Entries for pointing at text and elements:
(begin)

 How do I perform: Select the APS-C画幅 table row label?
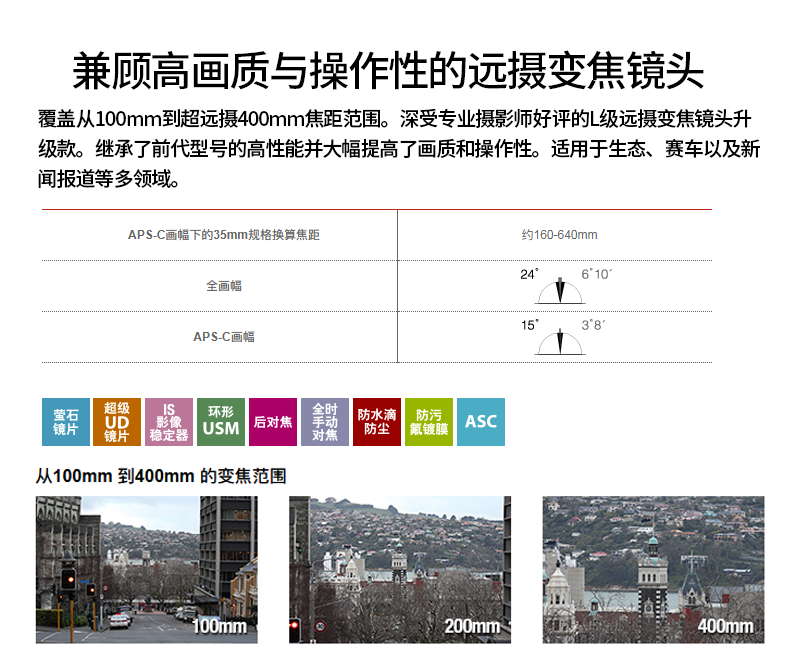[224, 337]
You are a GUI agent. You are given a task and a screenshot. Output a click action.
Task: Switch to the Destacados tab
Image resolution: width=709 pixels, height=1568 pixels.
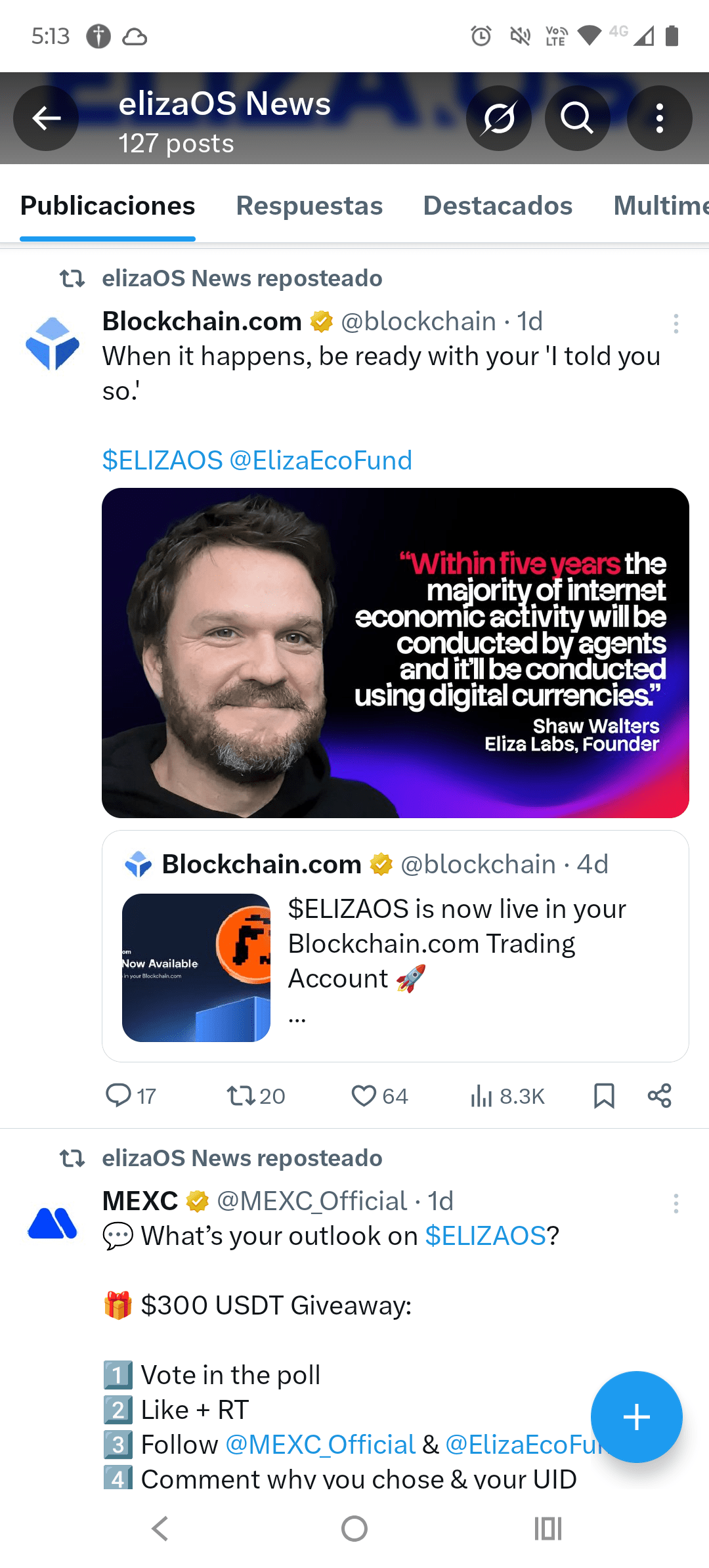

(end)

▶ [Exercise brief]: Copy out the entries above word for word. Omit the pictures.

▶ [Solution to this problem]:
 How do I perform: Select the APS-C画幅 table row label?
[224, 337]
You are a GUI agent. You are given a task and a screenshot. Output a click action.
Task: Switch to the Destacados tab
Image resolution: width=709 pixels, height=1568 pixels.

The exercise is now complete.